In this programme Aaron Roach Bridgeman investigates a child exploitation scandal that is only just coming to light in the UK. Kids as young as 8 years old are now being used by criminal gangs as mules to transport drugs to trap houses up and down the country. These criminal gangs use their phone numbers to attract business to the teenage drug runners who are young enough to avoid detection by police. It’s a business known as county lines.

Aaron Roach Bridgeman wants to find out why young kids, often from good families, are getting involved in drug trafficking and just how widespread the problem is.

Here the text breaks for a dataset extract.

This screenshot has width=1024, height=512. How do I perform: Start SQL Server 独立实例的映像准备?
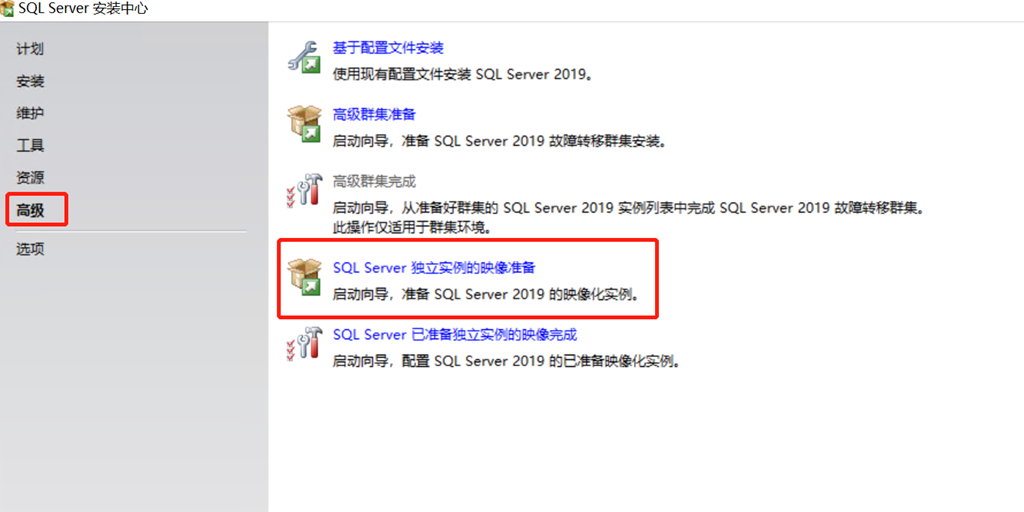coord(434,268)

Are the headlines to be believed that vast county lines networks are operating across the nation?

Aaron meets two teenagers who are involved in running county lines and is shocked to hear the risks they are willing to take; He goes to a trap house where the drugs are being prepared for young ‘delivery boys’ to sell across the UK, to find out first-hand how the trap houses work; He talks to ‘recruiters’ who identify young kids they can lure into county lines gangs; And wanting to find out what impact having a child caught up in county lines has on families, Aaron meets a mother who worked hard to give her kids a good life but whose teenage son went from a completely good home to being a ‘scumbag’.

Hoping to discover what the authorities are doing to crack down county lines drug trafficking, Aaron goes on a drug raid with Staffordshire Police. And he hears the story of an ex-undercover cop who spent 15 years living a double life in an attempt to shut down county lines activity in Northampton.

Aaron is shocked to discover just how many children are involved in dangerous county lines activity and how this has contributed to a massive increase in street violence. But meeting an MP who is trying to change legislation to stop the exploitation of children by criminal gangs, does leave him with some hope.